YEATS2 promotes DNA repair and induces anoikis resistance by enhancing chromatin accessibility to drive prostate cancer metastasis.

Despite advancements in therapeutic strategies, metastatic prostate cancer (mPCa) remains challenging to treat, with limited clinical efficacy and poor prognosis. Anoikis resistance in tumor cells is crucial for their survival in the vascular system and plays a key role in metastasis. Therefore, investigating the molecular mechanisms of metastasis and anoikis resistance is essential for identifying novel therapeutic targets and strategies. In this study, we found that YEATS domain-containing 2 (YEATS2) plays a critical role in promoting PCa metastasis by suppressing anoikis. We observed that YEATS2 expression was elevated in mPCa and associated with poor clinical outcomes.

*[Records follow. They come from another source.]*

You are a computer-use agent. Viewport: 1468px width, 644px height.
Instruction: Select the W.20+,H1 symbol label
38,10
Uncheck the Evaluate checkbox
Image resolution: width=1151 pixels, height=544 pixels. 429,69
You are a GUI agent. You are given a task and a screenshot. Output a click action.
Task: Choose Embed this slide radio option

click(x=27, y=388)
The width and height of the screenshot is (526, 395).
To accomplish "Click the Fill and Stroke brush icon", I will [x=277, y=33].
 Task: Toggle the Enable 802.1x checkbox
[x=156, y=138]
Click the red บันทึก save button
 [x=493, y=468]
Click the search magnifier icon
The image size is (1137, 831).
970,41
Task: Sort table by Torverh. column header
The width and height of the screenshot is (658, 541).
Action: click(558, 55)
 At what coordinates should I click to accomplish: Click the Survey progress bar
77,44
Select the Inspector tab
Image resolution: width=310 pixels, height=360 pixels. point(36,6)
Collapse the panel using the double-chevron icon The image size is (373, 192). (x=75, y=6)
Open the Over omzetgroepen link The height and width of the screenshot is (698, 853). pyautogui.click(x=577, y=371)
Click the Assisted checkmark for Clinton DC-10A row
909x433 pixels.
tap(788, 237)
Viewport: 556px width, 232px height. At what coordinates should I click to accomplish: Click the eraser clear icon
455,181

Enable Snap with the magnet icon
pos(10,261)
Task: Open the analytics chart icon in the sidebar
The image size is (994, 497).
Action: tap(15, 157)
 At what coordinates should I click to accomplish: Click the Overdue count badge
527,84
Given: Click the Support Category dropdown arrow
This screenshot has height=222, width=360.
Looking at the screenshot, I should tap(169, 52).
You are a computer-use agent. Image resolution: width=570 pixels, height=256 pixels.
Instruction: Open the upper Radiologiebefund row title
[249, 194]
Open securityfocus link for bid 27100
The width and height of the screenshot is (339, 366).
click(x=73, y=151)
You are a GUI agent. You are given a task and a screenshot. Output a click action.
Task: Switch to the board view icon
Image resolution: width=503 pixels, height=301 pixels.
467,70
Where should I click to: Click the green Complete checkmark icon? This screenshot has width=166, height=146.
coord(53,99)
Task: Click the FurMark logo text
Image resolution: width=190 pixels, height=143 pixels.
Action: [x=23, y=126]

Knockdown of YEATS2 reduced the metastatic potential of PCa cells both in vivo and in vitro, whereas its overexpression inhibited anoikis and promoted metastasis by upregulating the expression of the DNA damage repair gene RAD50. Mechanistically, YEATS2 increases chromatin accessibility at the RAD50 promoter region by recognizing H3K27ac and subsequently recruits the transcription factor NR2C2. Mirin suppressed lymph node metastasis of PCa cells in vivo. Our study demonstrated a novel function of the YEATS2/NR2C2/RAD50 axis in regulating DNA damage responses and anoikis resistance in PCa metastasis, highlighting an important pathway that drives metastatic progression and offering potential new strategies for treating mPCa.